_WHAT IS EXPECTED_: Transcribe the old man's fishing passage verbatim, from "It was a great" to "need that badly.".
*** EXCERPTED PASSAGE ***
"I have no cramps," he said. "He'll be up soon and I can last. You have to last. Don't even speak of it."
He kneeled against the bow and, for a moment, slipped the line over his back again. I'll rest now while he goes out on the circle and then stand up and work on him when he comes in, he decided.
It was a great temptation to rest in the bow and let the fish make one circle by himself without recovering any line. But when the strain showed the fish had turned to come toward the boat, the old man rose to his feet and started the pivoting and the weaving pulling that brought in all the line he gained.
I'm tireder than I have ever been, he thought, and now the trade wind is rising. But that will be good to take him in with. I need that badly.
I am tired. I'm not sure if I'm tireder than I have ever been, but I'm pretty damn tired.
*** End of EXCERPTED PASSAGE ***
*** STORED DATA ***
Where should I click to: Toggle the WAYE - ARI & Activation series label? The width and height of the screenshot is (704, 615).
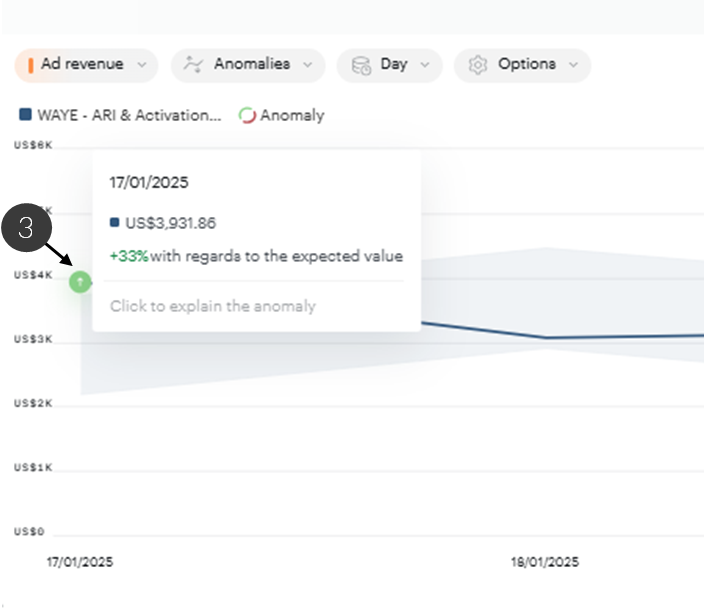click(129, 115)
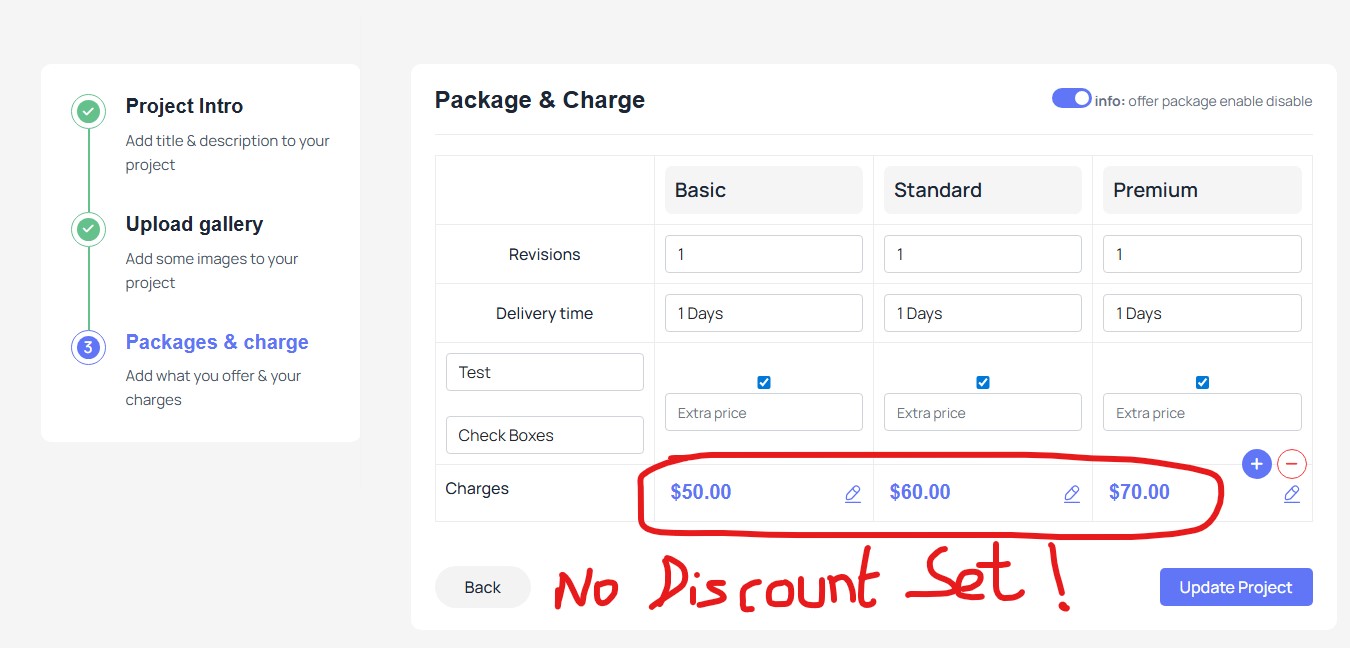
Task: Click the edit pencil for Standard charge
Action: pyautogui.click(x=1072, y=493)
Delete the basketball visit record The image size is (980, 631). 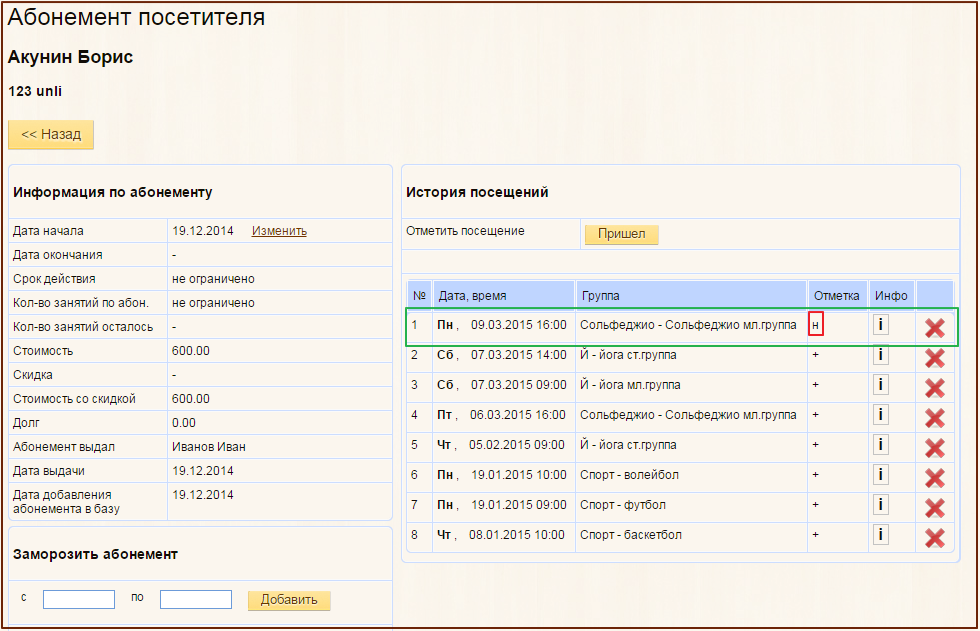(934, 537)
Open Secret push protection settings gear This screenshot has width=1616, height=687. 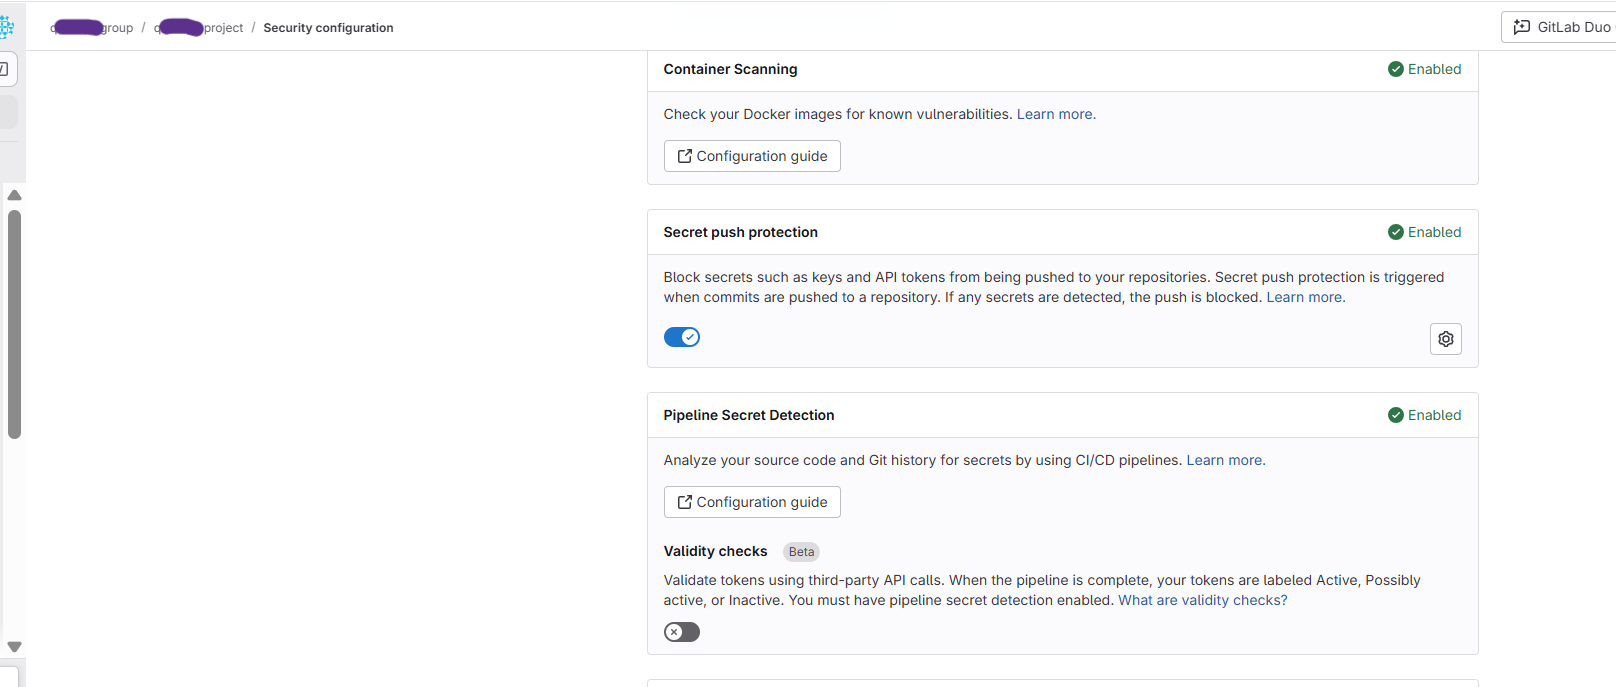(x=1445, y=339)
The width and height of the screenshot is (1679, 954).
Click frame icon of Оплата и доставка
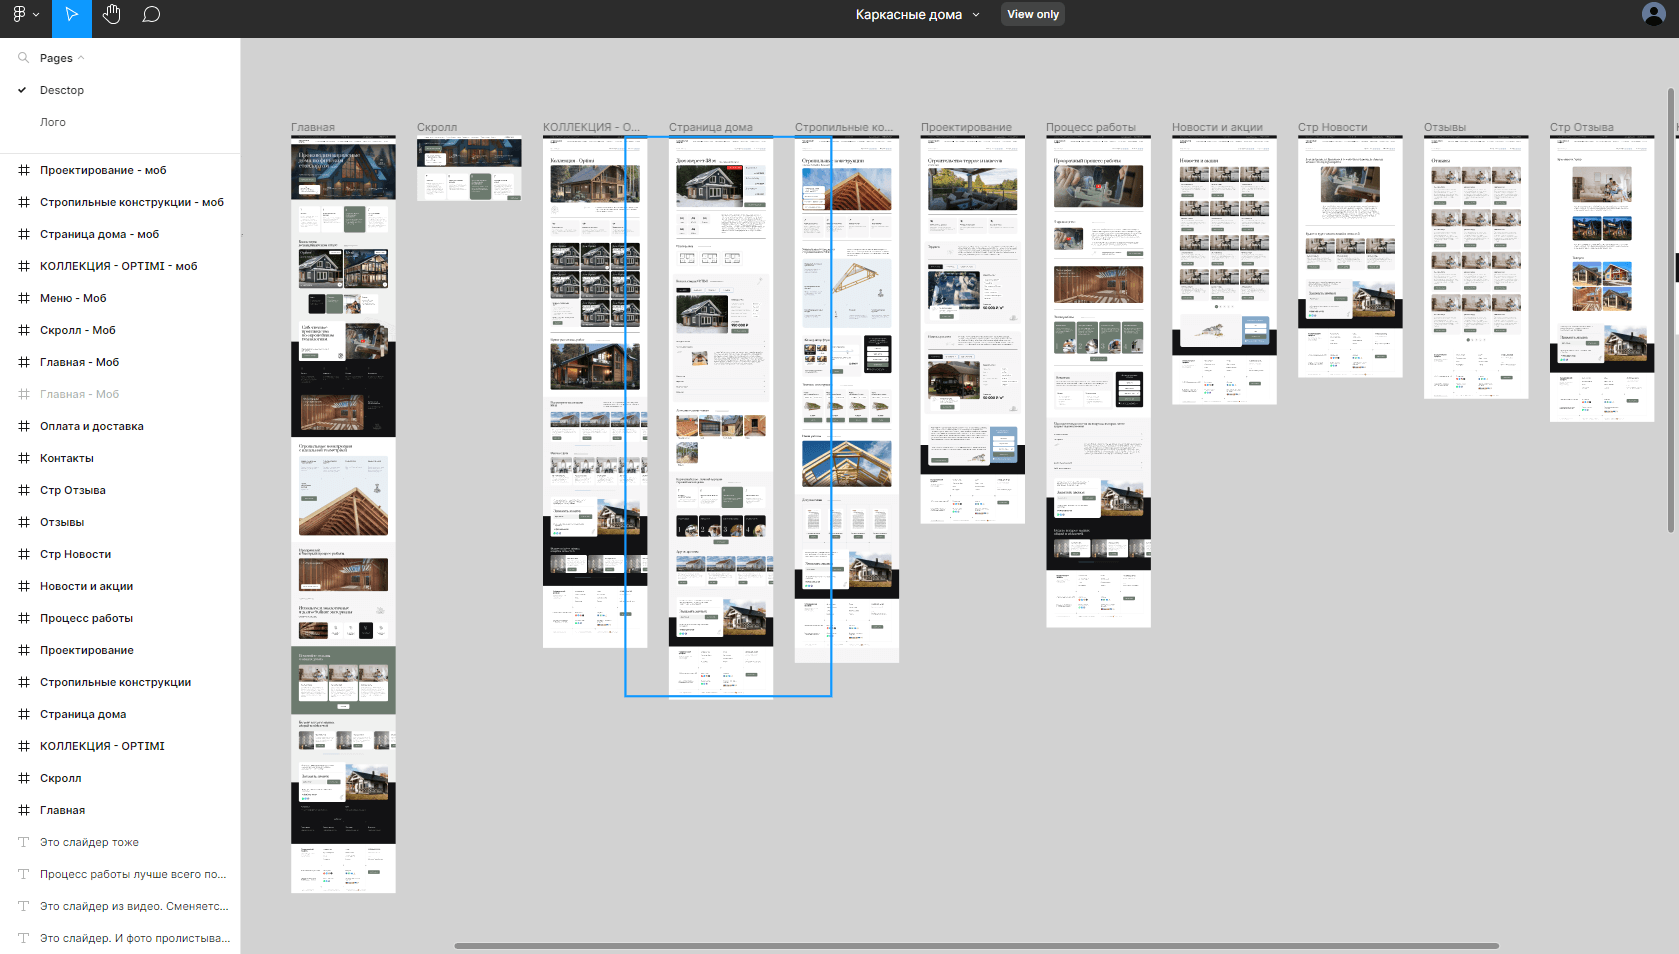[24, 426]
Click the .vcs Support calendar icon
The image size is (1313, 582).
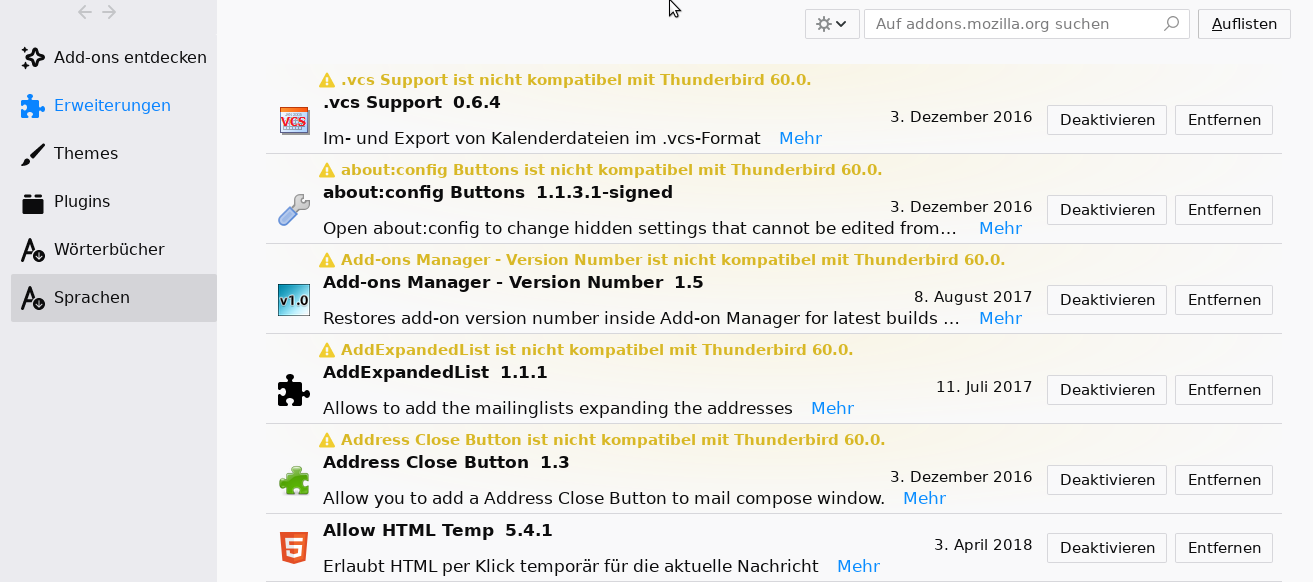click(x=294, y=120)
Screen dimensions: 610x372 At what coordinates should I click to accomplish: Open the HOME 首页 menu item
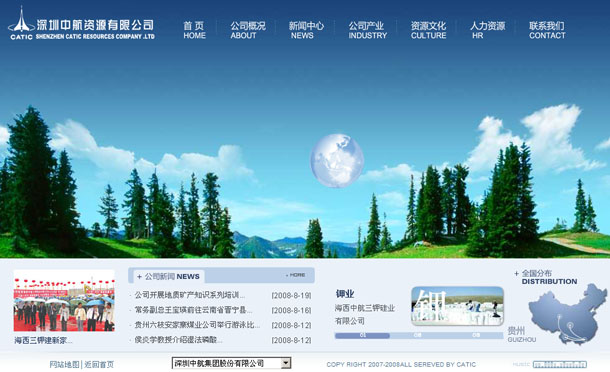tap(194, 30)
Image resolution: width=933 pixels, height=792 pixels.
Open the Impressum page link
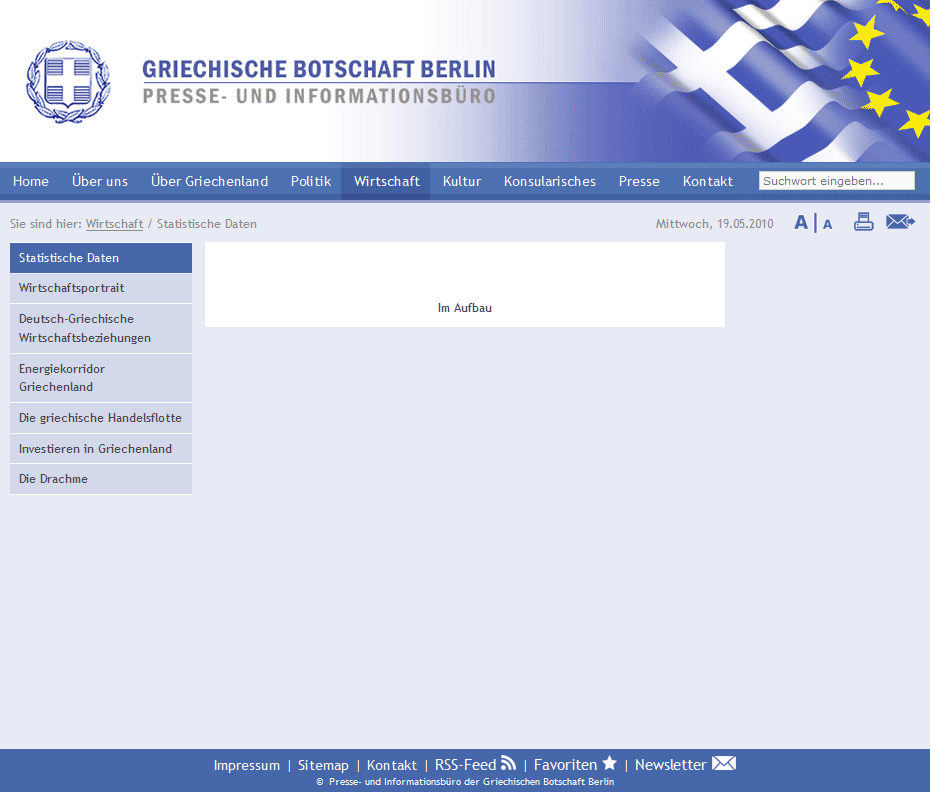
*** End of STORED DATA ***
_PROBLEM SOLUTION_:
It was a great temptation to rest in the bow and let the fish make one circle by himself without recovering any line. But when the strain showed the fish had turned to come toward the boat, the old man rose to his feet and started the pivoting and the weaving pulling that brought in all the line he gained.
I'm tireder than I have ever been, he thought, and now the trade wind is rising. But that will be good to take him in with. I need that badly.